Lustige Spitznamen klingen für die Betroffenen oft ziemlich gemein. Vor allem, wenn sie durch ein Wortspiel aus ihrem Namen gebildet werden. Als der US-Investmentbanker Dan Case III. seinem jüngeren Bruder Steve einen Job im Management des Start-ups Control Video vermittelte, nannten die Mitarbeiter sie bald „Upper Case“ und „Lower Case“ – Großbuchstabe und Kleinbuchstabe. Dann arbeitete sich der Kleine hoch. Seine Gelassenheit und Unbeirrbarkeit in Stress-Situationen trug dem damals 24-Jährigen das Attribut „die Mauer“ ein.

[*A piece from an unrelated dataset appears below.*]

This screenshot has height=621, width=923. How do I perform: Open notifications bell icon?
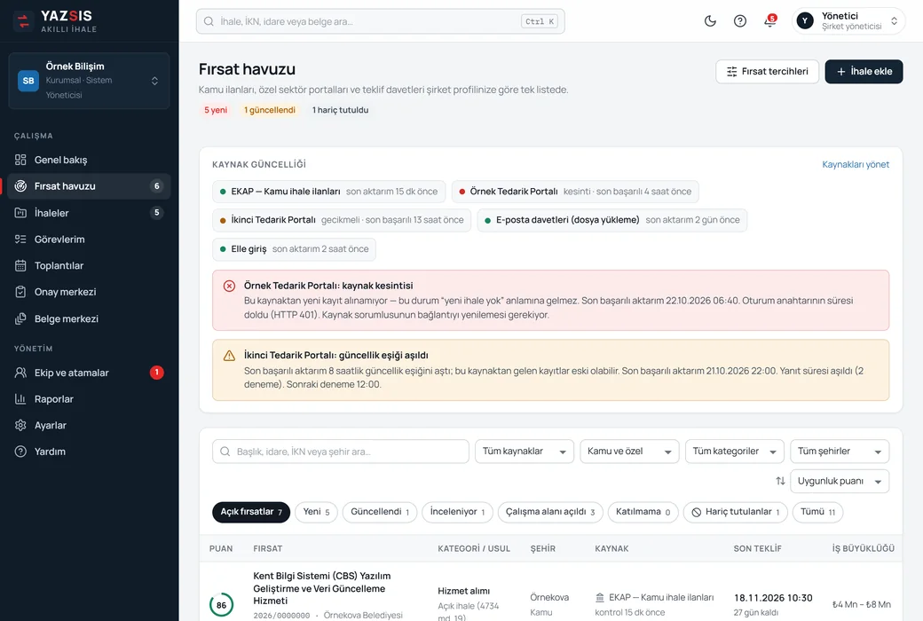[x=770, y=21]
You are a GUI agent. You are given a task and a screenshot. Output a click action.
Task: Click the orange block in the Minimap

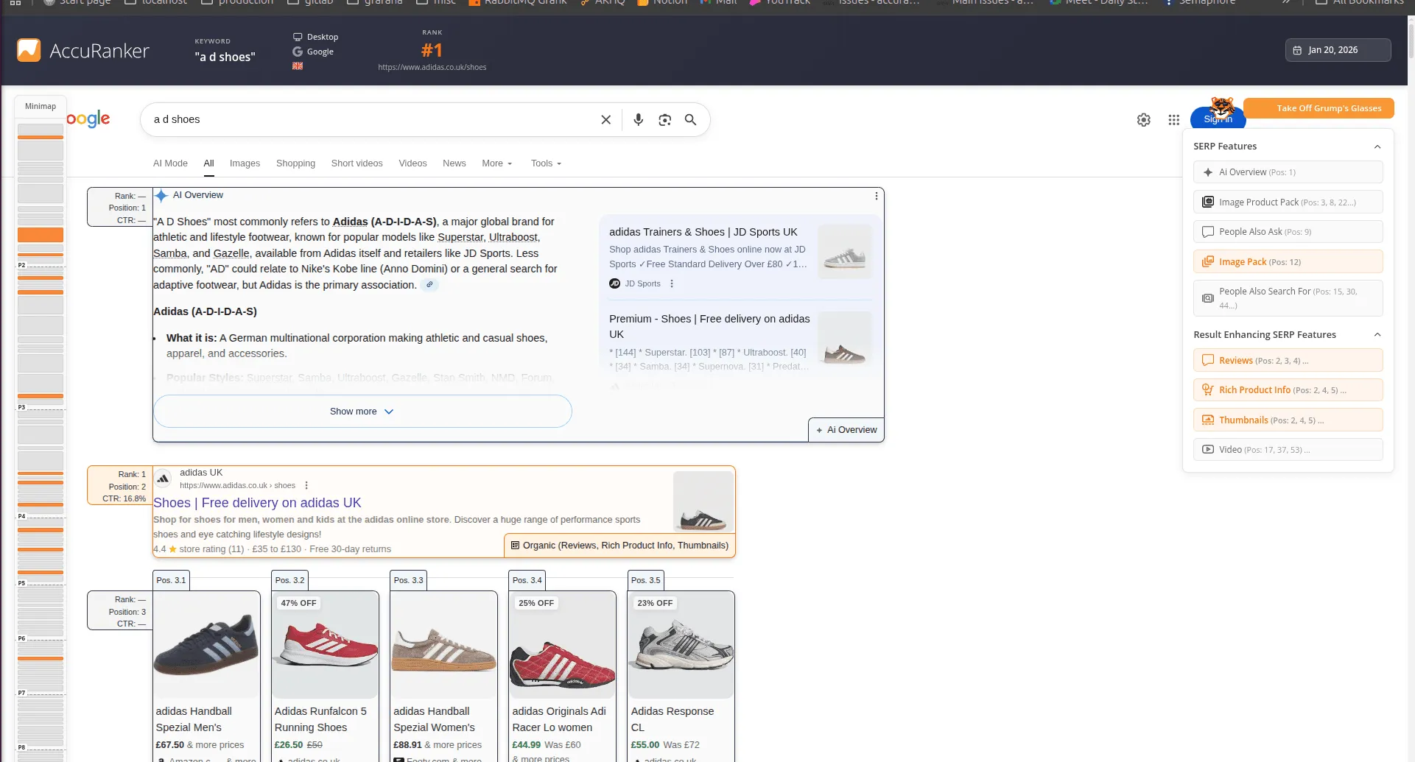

Die Fähigkeit zum Zuhören, ohne sich seine Gedanken anmerken zu lassen, den Titel „der Schwamm“. Hätte die Belegschaft geahnt, welchen Medienmoloch Steve bis zur Jahrtausendwende aus der Videospiel-Klitsche machen würde, hätte sie ihm nur einen Spitznamen gegeben: „Citizen Case“.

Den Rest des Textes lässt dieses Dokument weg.